James Baird (30 November 1828 – 30 May 1915) was Scottish born and came to Newfoundland at 16 and soon established himself as a prominent merchant.
Baird, a brother, and later a nephew built up a business which included a large array of general merchandise and eventually branched into the fishery supply business. He was an early steam yacht owner: GRIFFIN was built in 1865 for him by Aitken & Mansel, Whiteinch, Glasgow, Scotland. By the mid-1880s, they had entered the fish export trade and survived both the St. John's fire in 1892 and the banking collapse a few years later.
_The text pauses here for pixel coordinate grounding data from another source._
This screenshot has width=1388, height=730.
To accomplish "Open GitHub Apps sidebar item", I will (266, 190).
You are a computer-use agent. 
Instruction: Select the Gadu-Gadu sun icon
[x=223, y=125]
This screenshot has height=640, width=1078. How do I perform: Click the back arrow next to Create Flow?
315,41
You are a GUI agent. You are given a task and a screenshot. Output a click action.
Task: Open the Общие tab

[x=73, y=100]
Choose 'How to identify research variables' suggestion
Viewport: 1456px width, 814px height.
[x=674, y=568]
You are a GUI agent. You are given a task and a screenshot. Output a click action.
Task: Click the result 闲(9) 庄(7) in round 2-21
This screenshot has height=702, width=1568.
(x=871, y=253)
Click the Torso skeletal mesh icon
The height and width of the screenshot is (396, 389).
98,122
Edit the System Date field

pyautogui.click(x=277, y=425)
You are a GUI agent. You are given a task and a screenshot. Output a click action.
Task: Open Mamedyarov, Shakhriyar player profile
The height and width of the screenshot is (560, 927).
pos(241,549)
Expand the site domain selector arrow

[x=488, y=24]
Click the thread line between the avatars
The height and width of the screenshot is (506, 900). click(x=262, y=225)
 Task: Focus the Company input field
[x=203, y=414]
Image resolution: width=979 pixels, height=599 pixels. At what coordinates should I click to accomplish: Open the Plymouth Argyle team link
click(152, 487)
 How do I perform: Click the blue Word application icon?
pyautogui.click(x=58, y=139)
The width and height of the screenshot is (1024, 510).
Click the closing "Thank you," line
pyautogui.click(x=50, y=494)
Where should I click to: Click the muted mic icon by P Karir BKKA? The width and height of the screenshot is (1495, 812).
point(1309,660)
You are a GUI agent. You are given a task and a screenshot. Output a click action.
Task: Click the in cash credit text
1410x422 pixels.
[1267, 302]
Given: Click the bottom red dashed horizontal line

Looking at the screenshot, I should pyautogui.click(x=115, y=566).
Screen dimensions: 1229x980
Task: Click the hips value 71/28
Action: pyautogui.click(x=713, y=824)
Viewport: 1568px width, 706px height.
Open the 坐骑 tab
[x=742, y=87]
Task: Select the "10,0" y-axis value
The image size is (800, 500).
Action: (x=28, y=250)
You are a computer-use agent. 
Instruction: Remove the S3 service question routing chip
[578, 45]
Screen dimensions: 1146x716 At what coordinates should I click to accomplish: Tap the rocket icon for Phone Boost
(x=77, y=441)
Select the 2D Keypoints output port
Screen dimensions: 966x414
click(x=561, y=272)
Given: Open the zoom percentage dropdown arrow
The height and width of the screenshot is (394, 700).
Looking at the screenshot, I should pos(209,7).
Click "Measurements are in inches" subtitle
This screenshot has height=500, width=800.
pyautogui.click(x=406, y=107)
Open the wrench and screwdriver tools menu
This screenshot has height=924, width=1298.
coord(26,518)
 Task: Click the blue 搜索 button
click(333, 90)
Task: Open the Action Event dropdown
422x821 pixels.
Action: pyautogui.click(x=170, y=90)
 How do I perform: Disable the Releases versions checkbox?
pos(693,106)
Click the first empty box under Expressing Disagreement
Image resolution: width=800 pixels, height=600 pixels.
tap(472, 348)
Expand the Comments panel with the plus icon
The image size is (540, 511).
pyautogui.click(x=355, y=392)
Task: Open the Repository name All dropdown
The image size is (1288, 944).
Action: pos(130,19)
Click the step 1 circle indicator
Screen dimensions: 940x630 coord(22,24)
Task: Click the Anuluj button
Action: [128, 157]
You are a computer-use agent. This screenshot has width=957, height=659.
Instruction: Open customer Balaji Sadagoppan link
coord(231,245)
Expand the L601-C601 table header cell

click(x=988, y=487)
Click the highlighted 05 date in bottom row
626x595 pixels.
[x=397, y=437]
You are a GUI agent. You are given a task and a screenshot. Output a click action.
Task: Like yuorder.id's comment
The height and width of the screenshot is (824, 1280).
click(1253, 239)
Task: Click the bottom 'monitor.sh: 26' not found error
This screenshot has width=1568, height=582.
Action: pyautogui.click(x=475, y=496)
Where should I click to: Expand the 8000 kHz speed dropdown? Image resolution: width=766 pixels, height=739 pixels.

He was highly important in the founding and supporting of many industries.

Baird, despite his high profile and important business career, is best known in Newfoundland history for the famous Baird et al. v. Walker case. It was a dispute over the location and operation of a lobster factory on land deemed to be assigned to the French. Baird won a settlement in the Supreme Court of Newfoundland. In 1898 he was appointed to the Legislative Council of Newfoundland, a position he held for the remainder of his life.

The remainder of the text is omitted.